It came of my attention over the weekend that last Thursday night at the O2 Arena in London, David Gilmour and Nick Mason joined Roger Waters for a performance of “Comfortably Numb" in Waters’ latest tour of the 1979 Pink Floyd classic rock concept album The Wall.
The appearance, while a major event among Pink Floyd fans, like me, everywhere, was Gilmour honoring his end of a bargain he had struck with Waters last year at a gig benefiting Palestinian refugee children.
The troubles of Gilmour and Waters have been previously chronicled by me on this blog. Unfortunately, this brief reunion is not the harbinger of more appearances to come, although there is some previously unreleased Pink Floyd archival material in the works. It was merely a happy episode in Pink Floyd history that probably won’t lead to much of anything else.
The performance of “Comfortably Numb” itself was uninspired. It was not Gilmour at his best, though he was certainly adequate. As with the 1980 tour of The Wall, he was positioned high above a gigantic wall of bricks which is more or less constructed during the performance of the double-album show. Water’s remained, as he did back in 1980 (the last time the two musicians played together during a performance of The Wall), on the stage floor singing vocals and acting as master of ceremonies for what is essentially a rock opera.
Mason, the only other surviving member of Pink Floyd, also participated by playing drums during “Comfortably Numb” last week. But, no one could see him because by this point in the performance the wall of giant white bricks covers the entire stage. He appeared side by side with Waters and Gilmour during the final curtain call after the performance.
Will this be the final bow of Pink Floyd? Perhaps. As I have noted before, keyboardist Richard Wright, died a couple of years ago, making 2005’s concert set at Hyde Park definitively the final complete appearance of one of rock’s all-time greatest bands. Certainly, they are my favorite, second only to Neil Young himself.
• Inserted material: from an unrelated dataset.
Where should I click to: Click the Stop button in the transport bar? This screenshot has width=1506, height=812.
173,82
All three are beginning to show their age a bit more. Waters, now 67, recently commented that although he still has fire in his belly, his voice and technical skills are almost beyond recall on many of the songs he wrote. Gilmour, meanwhile, enjoys a mastery very close to his original vocal range and his guitar prowess makes him still one of the world’s best guitarists. But, Gilmour has always lacked the “fire in the belly” that is Waters’ strength. This is one reason the two were able to reach such fantastic heights of rock and roll stardom during the last three decades of the last century.
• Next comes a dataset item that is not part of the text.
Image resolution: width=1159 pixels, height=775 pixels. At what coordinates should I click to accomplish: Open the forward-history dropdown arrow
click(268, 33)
One thing that impressed me about the internet video clips available for the Gilmour appearance in the Waters show was how the visual aspects of the current Waters Tour have vastly improved beyond the capability of 1980. I have a DVD of Waters and his chosen non-Floydian cast performing The Wall in 1990. That is a noteworthy effort, displaying Roger’s gift for stagecraft. But, the current tour seems to have surpassed all previous special effects standards for the performance of this piece.
Well, in 2011 he seems to be allowing the technology to carry much more of the load. The visual animations displayed in sync with Gilmour’s singing and playing, and Waters’ vocals and stage presence, must be something to behold live in concert. These guys were always into giving large audiences a lot of “wow-factor” in their live performances. From psychedelic light shows to large inflatable balloons, Pink Floyd concerts (and Waters’ and Gilmour’s post-Floydian endeavors) have upheld a certain standard for not only entertaining with music but with a complete audience-immersion experience (psychotropic drugs of choice recommended but not required).
But, beyond the grandiose (and somewhat decadent) nature of the show, what makes the moment special is the fact that three once highly collaborative artists, then adversarial contenders for the copyright to a massive rock money machine, managed to set it all aside for a night, welcome each other on stage, and perhaps give some closure to this segment of contemporary musical history.
Still, it would be nice to see them come up with something new one last time.